Contrary to the belief of police, DNA profiling actually proved that Richard Burkland’s DNA did not match the semen found at the two crime scenes, pushing the investigation back to square one. Although this in itself was a ground-breaking scenario, the first ever exoneration of an innocent man using DNA fingerprinting, the murderer was still at large and the police had no more leads to follow.

With no other options, on 1st January 1987 Leicestershire Constabulary announced that they would be joining forces with the Forensic Science Service to conduct a huge DNA profiling project, collecting DNA samples from over 4000 local men in order to rule them out as suspects. However six months down the line a match had not been found. Were their efforts all for nothing?

Fortunately, a lucky break came from a particularly interesting conversation overheard in a local pub. Ian Kelly, an employee at a nearby bakery, was caught bragging about being paid £200 to submit a DNA sample on behalf of a work colleague. Living too far away from the area to have been required to give a sample himself, Kelly had apparently agreed to this request without many questions. Unsettled by the conversation, another employee soon raised the alarm, and Kelly was detained and questioned.

Kelly was covering for Colin Pitchfork, a local baker. Pitchfork had convinced Kelly that he would be framed for murder if his own blood sample was submitted, a story which was evidently enough to persuade Kelly to oblige.

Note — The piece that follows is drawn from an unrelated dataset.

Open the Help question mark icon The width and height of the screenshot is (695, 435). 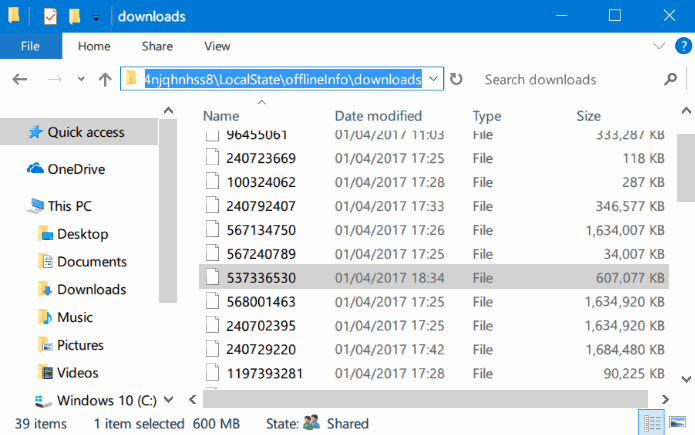[681, 46]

On 19th September 1987, Pitchfork was arrested. After the new DNA profiling technique matched his DNA fingerprint to the crime scene samples, he admitted to raping and killing the two girls. Experts calculated the probability of this match occurring by chance to be 5.8 x 10-8. Pitchfork was sentenced to life imprisonment on 23rd January 1988.

Moral of this story – if you think you’ve gotten away with murder, you had better hope your mates don’t chat about it at the pub.


Bodmer, W. F. et al. 1994. The Book of Man: The Human Genome and Our Quest to Discover our Genetic Heritage. Oxford: Oxford University Press.